Weight-associated cancers vary widely by state, study says

By Tauren Dyson

Dec. 27 (UPI) -- The rates of cancer linked to carrying excess weight vary broadly state-by-state, according to a new study.

The study, published Thursday in JAMA Oncology, examined the proportion of cancer cases that could be attributable to excess body weight known as population attributable fraction, or PAF. The researchers focused on adults over 30, in all 50 states and Washington, D.C.


In all, the study showed a 1.5-fold difference between the lowest and highest state-by-state rates of cancers attributable to weight.

"The proportion of cancers attributable to excess body weight varies among states, but [excess body weight] accounts for at least 1 in 17 of all incident cancers in each state," study authors wrote.

The PAF rates ranged as low as 5.9 percent in Hawaii to as high as 8.3 percent in Washington, D.C.

But some cancer types even had higher state-by-state proportions. For instance, endometrial cancer rates ranged drastically from 36.5 percent in Hawaii to nearly 55 percent in Mississippi.

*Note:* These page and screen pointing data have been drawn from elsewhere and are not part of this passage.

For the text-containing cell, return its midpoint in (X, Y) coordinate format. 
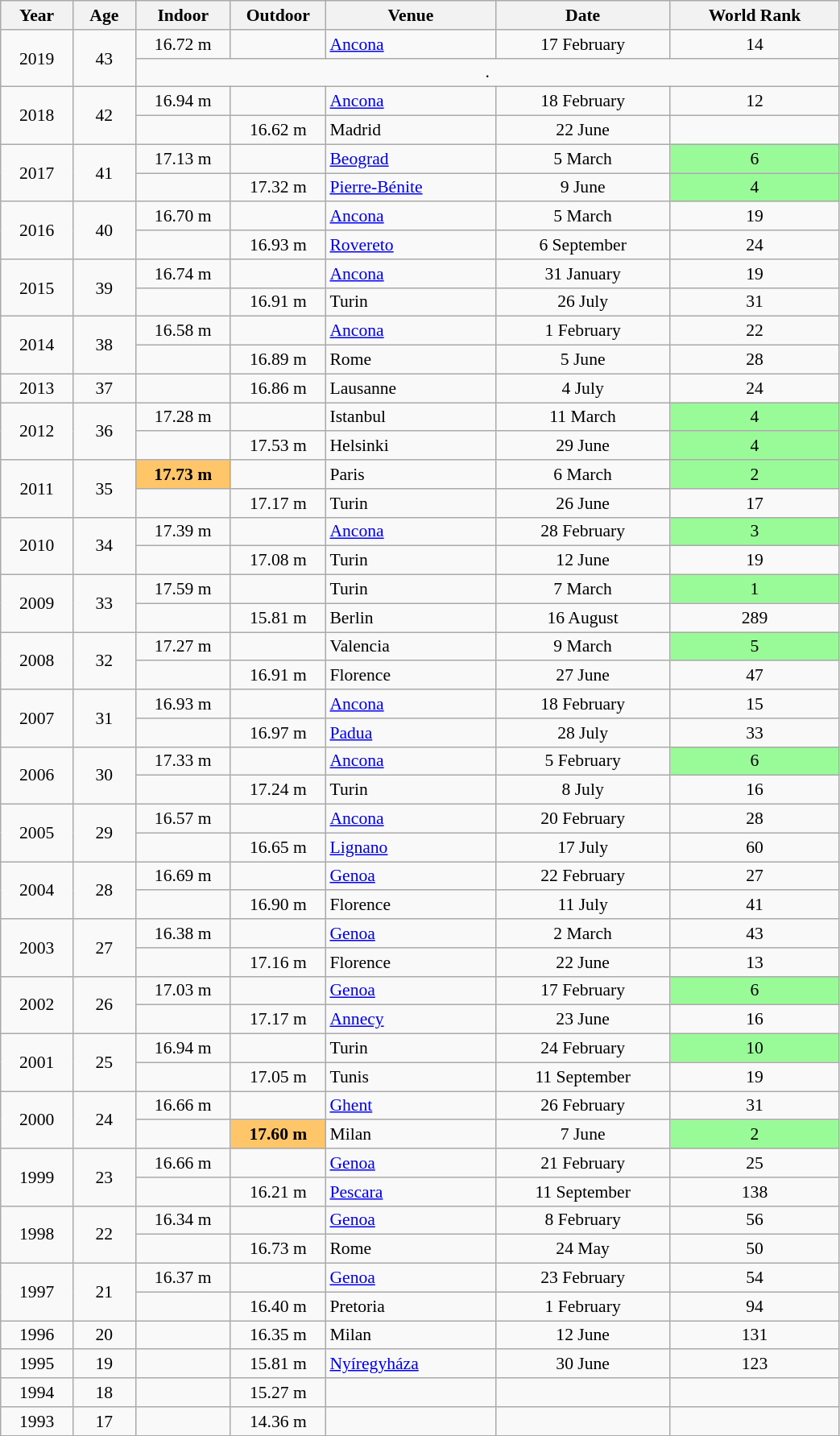
2011 (37, 488)
2005 (37, 833)
23 June (583, 1020)
2000 (37, 1119)
16.90 m (278, 905)
13 (755, 962)
Valencia (411, 647)
47 (755, 676)
14 (755, 44)
20 February (583, 819)
Age (105, 15)
138 (755, 1192)
2017 (37, 172)
28 July (583, 733)
11 March (583, 417)
39 (105, 288)
Helsinki (411, 446)
2018 (37, 116)
Beograd (411, 159)
17.59 m (183, 590)
40 (105, 230)
17.16 m (278, 962)
17 July (583, 847)
2013 (37, 388)
26 June (583, 503)
Lausanne (411, 388)
18 (105, 1392)
16.89 m (278, 360)
6 March (583, 474)
9 June (583, 188)
16.57 m (183, 819)
15 (755, 704)
21 February (583, 1163)
Padua (411, 733)
17.05 m (278, 1077)
2004 (37, 891)
Istanbul (411, 417)
Lignano (411, 847)
42 (105, 116)
4 July (583, 388)
Annecy (411, 1020)
24 May (583, 1249)
2019 (37, 58)
2002 (37, 1005)
15.27 m (278, 1392)
Ghent (411, 1106)
22 February (583, 876)
17.28 m (183, 417)
26 February (583, 1106)
Madrid (411, 130)
54 (755, 1278)
37 (105, 388)
16.58 m (183, 331)
23 February (583, 1278)
31 January (583, 274)
. (487, 72)
16.69 m (183, 876)
16.37 m (183, 1278)
27 June (583, 676)
Outdoor (278, 15)
24 February (583, 1049)
17.03 m (183, 991)
1 (755, 590)
5 February (583, 761)
29 (105, 833)
16.97 m (278, 733)
16.70 m (183, 217)
9 March (583, 647)
38 (105, 345)
16.34 m (183, 1220)
131 (755, 1335)
2014 (37, 345)
5 June (583, 360)
26 July (583, 302)
17.27 m (183, 647)
1995 (37, 1364)
16 August (583, 618)
5 (755, 647)
16.73 m (278, 1249)
2012 (37, 432)
2001 (37, 1063)
World Rank (755, 15)
Nyíregyháza (411, 1364)
17.32 m (278, 188)
2016 (37, 230)
23 (105, 1177)
20 (105, 1335)
Venue (411, 15)
7 June (583, 1135)
60 (755, 847)
2015 (37, 288)
17.53 m (278, 446)
16.74 m (183, 274)
2 March (583, 933)
12 (755, 101)
17.24 m (278, 790)
2010 (37, 546)
2008 (37, 660)
17.08 m (278, 561)
30 June (583, 1364)
1996 (37, 1335)
16.38 m (183, 933)
2006 (37, 775)
34 (105, 546)
16.72 m (183, 44)
26 (105, 1005)
94 (755, 1306)
17.13 m (183, 159)
16.35 m (278, 1335)
1999 (37, 1177)
17.73 m (183, 474)
Tunis (411, 1077)
Date (583, 15)
Paris (411, 474)
123 (755, 1364)
10 (755, 1049)
16.86 m (278, 388)
2009 (37, 604)
289 (755, 618)
56 (755, 1220)
Pescara (411, 1192)
1997 (37, 1292)
29 June (583, 446)
16.65 m (278, 847)
35 (105, 488)
1993 (37, 1421)
8 February (583, 1220)
Rovereto (411, 245)
Berlin (411, 618)
Indoor (183, 15)
17.33 m (183, 761)
28 February (583, 532)
2007 (37, 718)
17.39 m (183, 532)
17.60 m (278, 1135)
2003 (37, 947)
Pretoria (411, 1306)
30 (105, 775)
6 September (583, 245)
50 (755, 1249)
1998 (37, 1234)
1994 (37, 1392)
16.62 m (278, 130)
3 (755, 532)
32 (105, 660)
14.36 m (278, 1421)
Pierre-Bénite (411, 188)
Year (37, 15)
36 (105, 432)
11 July (583, 905)
21 (105, 1292)
8 July (583, 790)
16.21 m (278, 1192)
16.40 m (278, 1306)
7 March (583, 590)
Return [x, y] of the center of cell containing provided text 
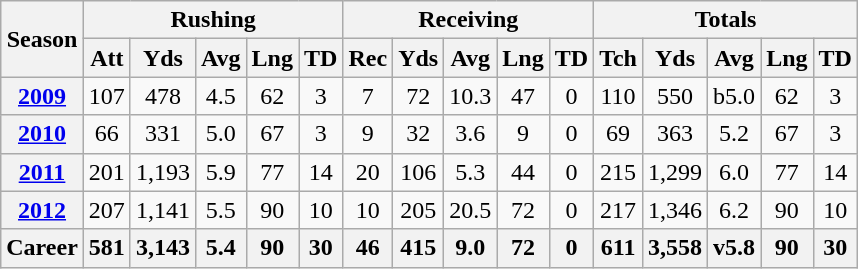
Att [106, 58]
205 [418, 210]
1,346 [674, 210]
Receiving [468, 20]
3,143 [162, 248]
215 [618, 172]
6.2 [734, 210]
5.4 [220, 248]
5.2 [734, 134]
Tch [618, 58]
110 [618, 96]
4.5 [220, 96]
b5.0 [734, 96]
9.0 [470, 248]
2012 [42, 210]
Rushing [213, 20]
3,558 [674, 248]
20 [368, 172]
1,141 [162, 210]
5.0 [220, 134]
1,299 [674, 172]
478 [162, 96]
581 [106, 248]
5.5 [220, 210]
Rec [368, 58]
2009 [42, 96]
v5.8 [734, 248]
415 [418, 248]
Season [42, 39]
44 [523, 172]
6.0 [734, 172]
1,193 [162, 172]
2011 [42, 172]
201 [106, 172]
106 [418, 172]
5.9 [220, 172]
Career [42, 248]
550 [674, 96]
10.3 [470, 96]
3.6 [470, 134]
Totals [726, 20]
331 [162, 134]
217 [618, 210]
107 [106, 96]
69 [618, 134]
7 [368, 96]
5.3 [470, 172]
46 [368, 248]
47 [523, 96]
66 [106, 134]
2010 [42, 134]
207 [106, 210]
20.5 [470, 210]
363 [674, 134]
611 [618, 248]
32 [418, 134]
Detect which cell encompasses the target text, then output its (x, y) center coordinate. 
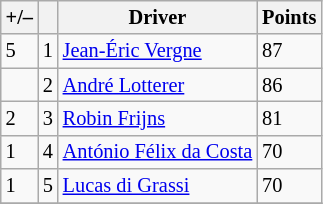
António Félix da Costa (158, 152)
Lucas di Grassi (158, 186)
3 (48, 118)
Robin Frijns (158, 118)
81 (289, 118)
86 (289, 85)
87 (289, 51)
Points (289, 17)
Jean-Éric Vergne (158, 51)
4 (48, 152)
+/– (20, 17)
Driver (158, 17)
André Lotterer (158, 85)
Provide the (x, y) coordinate of the cell's center where the given text is located.  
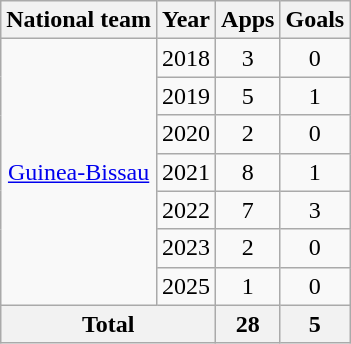
2022 (186, 210)
Guinea-Bissau (79, 172)
2021 (186, 172)
Apps (248, 20)
Goals (315, 20)
2023 (186, 248)
National team (79, 20)
2018 (186, 58)
28 (248, 324)
7 (248, 210)
2020 (186, 134)
Year (186, 20)
8 (248, 172)
Total (108, 324)
2019 (186, 96)
2025 (186, 286)
Detect which cell encompasses the target text, then output its [x, y] center coordinate. 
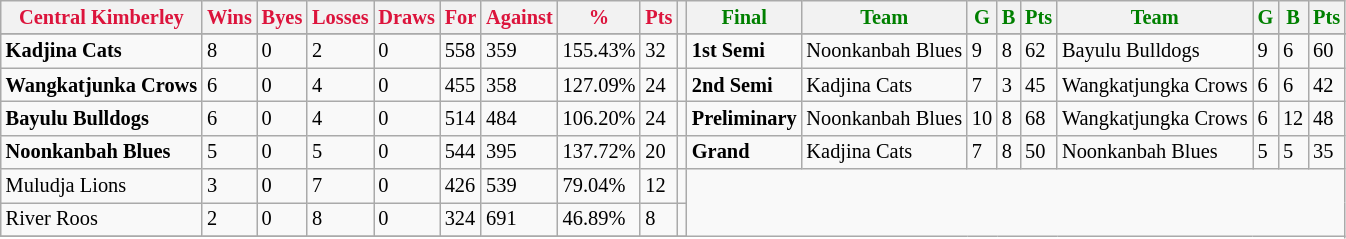
Grand [744, 152]
River Roos [102, 219]
Muludja Lions [102, 186]
359 [520, 51]
2nd Semi [744, 85]
Wangkatjunka Crows [102, 85]
45 [1038, 85]
Preliminary [744, 118]
% [600, 17]
127.09% [600, 85]
50 [1038, 152]
Against [520, 17]
10 [982, 118]
20 [658, 152]
62 [1038, 51]
Final [744, 17]
484 [520, 118]
455 [460, 85]
395 [520, 152]
60 [1326, 51]
324 [460, 219]
Losses [340, 17]
137.72% [600, 152]
Central Kimberley [102, 17]
1st Semi [744, 51]
68 [1038, 118]
46.89% [600, 219]
358 [520, 85]
Wins [230, 17]
42 [1326, 85]
Byes [282, 17]
539 [520, 186]
155.43% [600, 51]
514 [460, 118]
106.20% [600, 118]
Draws [407, 17]
32 [658, 51]
426 [460, 186]
For [460, 17]
544 [460, 152]
79.04% [600, 186]
691 [520, 219]
48 [1326, 118]
35 [1326, 152]
558 [460, 51]
For the text-containing cell, return its midpoint in [X, Y] coordinate format. 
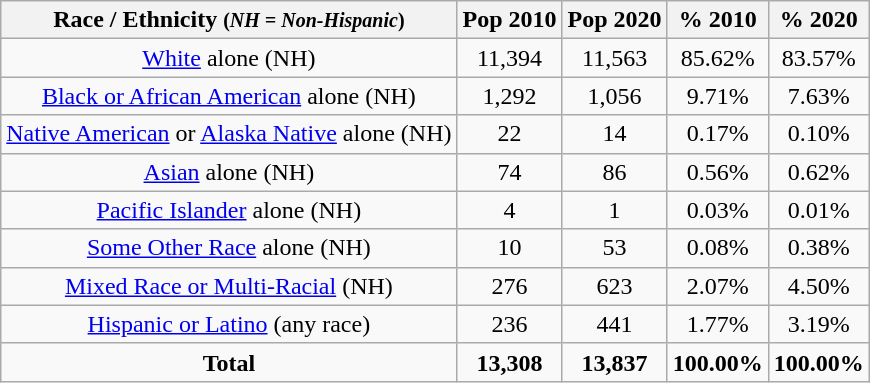
9.71% [718, 96]
Mixed Race or Multi-Racial (NH) [229, 286]
83.57% [818, 58]
Pacific Islander alone (NH) [229, 210]
0.08% [718, 248]
Pop 2010 [510, 20]
0.62% [818, 172]
Native American or Alaska Native alone (NH) [229, 134]
Pop 2020 [614, 20]
85.62% [718, 58]
623 [614, 286]
0.10% [818, 134]
1,292 [510, 96]
22 [510, 134]
0.17% [718, 134]
Some Other Race alone (NH) [229, 248]
13,837 [614, 362]
Race / Ethnicity (NH = Non-Hispanic) [229, 20]
0.38% [818, 248]
10 [510, 248]
11,563 [614, 58]
53 [614, 248]
441 [614, 324]
13,308 [510, 362]
% 2010 [718, 20]
0.01% [818, 210]
3.19% [818, 324]
0.56% [718, 172]
Asian alone (NH) [229, 172]
Hispanic or Latino (any race) [229, 324]
1 [614, 210]
7.63% [818, 96]
4.50% [818, 286]
236 [510, 324]
276 [510, 286]
14 [614, 134]
1,056 [614, 96]
4 [510, 210]
Total [229, 362]
74 [510, 172]
0.03% [718, 210]
86 [614, 172]
% 2020 [818, 20]
1.77% [718, 324]
White alone (NH) [229, 58]
Black or African American alone (NH) [229, 96]
2.07% [718, 286]
11,394 [510, 58]
For the text-containing cell, return its midpoint in [X, Y] coordinate format. 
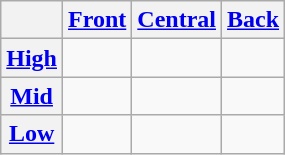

According to the National Institutes of Health, over two-thirds of adults in the United States are considered overweight or obese.

The American Cancer Society says excess body weight is associated to types of 13 cancers.


Along with cancer risk, excess body weight can cause other health problems like type 2 diabetes, high blood pressure, joint problems and gallstones.

"Broad implementation of known community- and individual-level interventions is needed to reduce access to and marketing of unhealthy foods (eg, through a tax on sugary drinks) and to promote and increase access to healthy foods and physical activity, as well as preventive care," the researchers wrote.